_Texte du document_:

Et l'artiste de préciser : Bientôt, les portes vont s’entrouvrir pour que l’Homme en cage retrouve un semblant de liberté. Cette liberté fait peur à présent, puisqu’elle implique de se retrouver sur le même terrain que l’ennemi. Dehors. Alors l’Homme en cage réfléchit. Peut-être attendre. Encore un peu. Et contempler Cristobal, cet agité du bocal.
Mais déjà son fomenteur s'en donne a coeur joie, il a pris les devants et Cristobal est devenu son pote et son arme secrète pour détruire le temps qui tombe dans un trou noir afin de le reconstruite..

Un regard plus attentif nous apprend que l’objet que nous croyons voir (à savoir le poisson rouge) en suggère un autre. Il devient une arme - apparemment inoffensive – mais qui entretient toutefois, des connivences avec l’arme à feu. Certes elle ne tue pas – elle fait l’inverse – elle cicatrise par divers types d’opérations - entendons ouvertures. Et les montages photographiques de Maurice Renoma révèlent les mécanismes de survivance et d'appréhension du monde réel ou imaginaire où l'expression heureux comme un poisson dans l'eau perd son sens.

_Énoncé des exercices_:
1. Recopiez fidèlement le passage du texte sur les montages de Maurice Renoma compris entre « Mais déjà son » et « de le reconstruite.. », bornes incluses.
2. Relevez toutes les expressions que le texte sur les montages de Maurice Renoma applique explicitement au nom « Cristobal » pour le désigner ou le qualifier.
3. Reprenez le texte sur les montages de Maurice Renoma à la suite de sa dernière phrase et prolongez-le.

_Matériel fourni_:

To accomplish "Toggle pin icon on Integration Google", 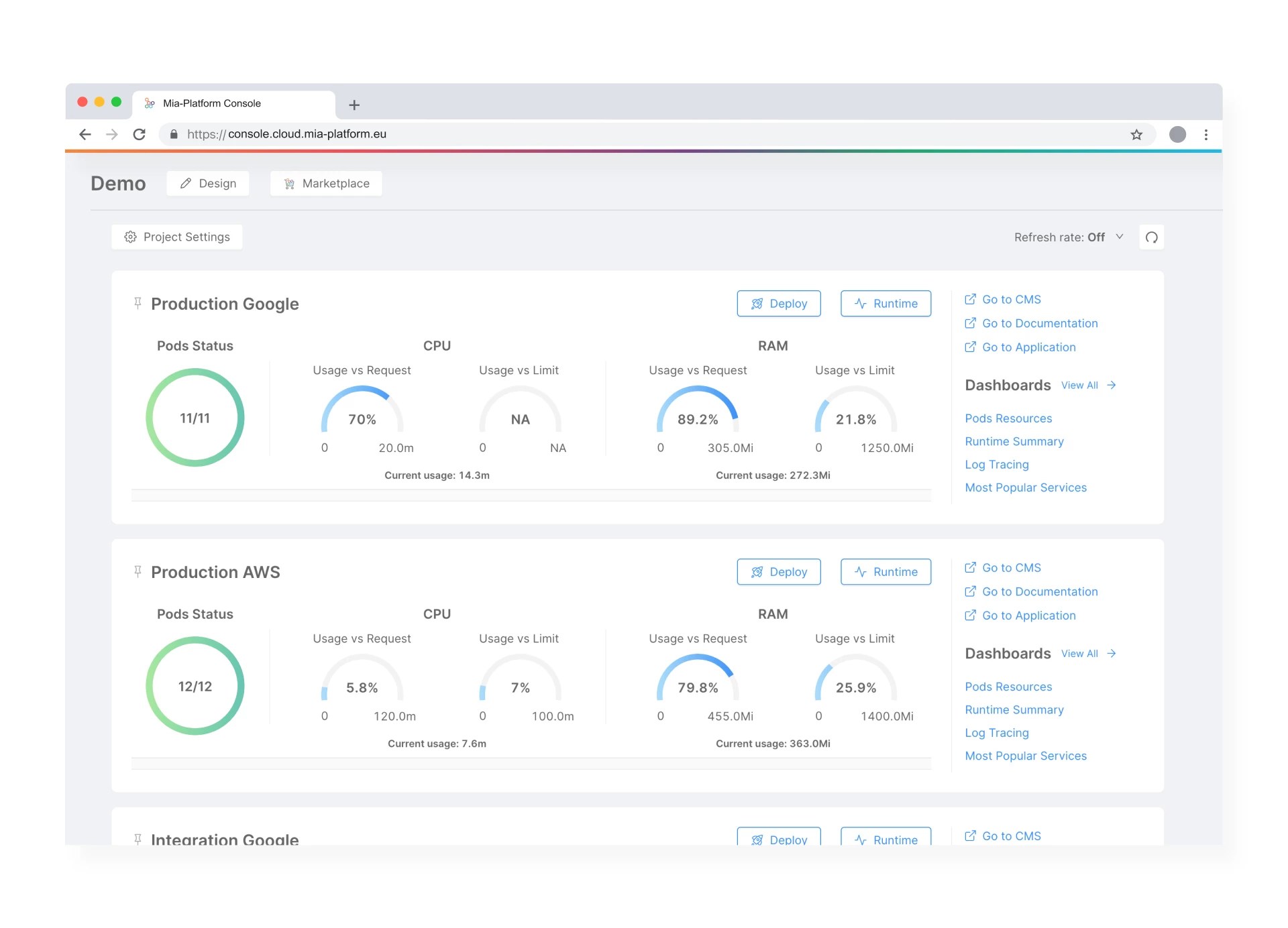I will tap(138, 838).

_Exercices corrigés_:
1.
Mais déjà son fomenteur s'en donne a coeur joie, il a pris les devants et Cristobal est devenu son pote et son arme secrète pour détruire le temps qui tombe dans un trou noir afin de le reconstruite..

2.
- cet agité du bocal
- son pote
- son arme secrète

3.
Preuve que pour chacun de nous le réel n’est pas la réalité : cela est plus complexe. L'artiste plutôt que de noyer le poisson apporte la preuve qu’une image n’est jamais simple : elle renvoie même à un passif,  à des croyances et des exigences psychologiques et politiques conscientes mais aussi inconscientes.
Dès lors Crisobal scénarisé avec son maître permet de garder en ligne de mire le décor du monde. Néanmoins  par ses montages le photographe en augmente la charge. Il est vrai que depuis son adolescence Maurice Renoma porte un regard sans préjugés sur les corps et les croyances. Par ses anciennes professions, ses voyages, par sa vie privée et par sa passion pour son art il reste drôle, curieux, lucide :  bref il demeure iconoclaste capable de scénariser le réel dont plus que jamais ses dessous inquiètent - bien plus que ceux des femmes que l'artiste sait si bien capter en diverses visions spéculatives.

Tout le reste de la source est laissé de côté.